Now that I’m pregnant, instead of reaching for my phone between commercials or whenever I have a minute of downtime, I get clear on whether it feels supportive or not. If it feels stressful, my phone stays put, and I draw energy by taking a break from social media.
Shift your relationship: Start to recognize your body’s signs of stress around social media. For me, I feel my chest tighten and that sense of dread looms over me. When you start to notice that feeling, you’ll know it’s not the time to log onto social media, and instead, taking a break from social media will allow you to concentrate on stress-relieving activities that are best for you and your baby.
I Use it to Connect With a Strong Mom Community
I’ve always been an independent person, rarely seeking online communities for support. Now that I’m pregnant, however, I find social media has become a supportive outlet to connect with other moms and moms-to-be. This is especially helpful for me when sharing about the vulnerable parts of the journey—the fears and uncertainties—because that’s when the community reaches out the most. In good times and bad, I’ve come to see my social media communities as a constant source of encouragement. People I don’t know cheer me on and good friends who have already gone through pregnancy remind me to enjoy every step of the process.

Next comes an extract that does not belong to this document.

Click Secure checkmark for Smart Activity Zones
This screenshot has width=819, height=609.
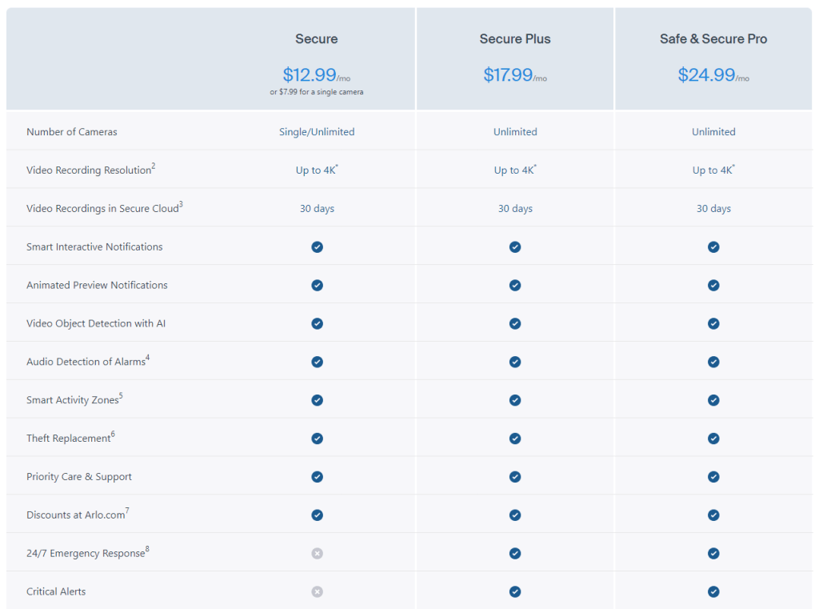pos(317,400)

As it turns out, this social support is necessary during pregnancy and can lead to reduced anxiety, according to a 2020 study. The study authors explain that digital communities play a significant role in finding that support, especially if you can’t connect in certain ways with your family and friends: “By connecting with other expecting and new mothers through online forums, there is the opportunity to discuss topics that a woman may not feel comfortable sharing with their family and friends or with others in face-to-face settings.” The good news is, whether you turn to your current Facebook or Instagram friends or seek out groups for pregnant women, you can find the community you need on social media.
Shift your relationship: Seek out the support you need and don’t be afraid to share your vulnerabilities. People want to support you, but sometimes, you have to ask for it.
Pregnancy Changed My Social Media Outlook
I didn’t think my views and use of social media would change during pregnancy, but I continually see these shifts happen as I progress further. Ultimately I’m reminded that we get to decide how we allow social media into our lives, while pregnant and otherwise, and this has been a powerful lesson. If you struggle with social media impacting your stress or anxiety, or simply need more support, allow yourself to turn these platforms into outlets that are supportive—even if that means taking a break from social media altogether. I’m sure when my baby comes, it will change again, so as always, I’ll continue to let the journey guide me.
At the end of the day, you need to do whatever is right for you and your baby. You may avoid the online negativity to reduce stress or you may rely on the motherhood stories and discussions to find support. Don’t be surprised if you alternate between taking a break from social media and vegging out with scrolling online. Read your mind and body and what it needs at that moment to be the best woman and mom you can be.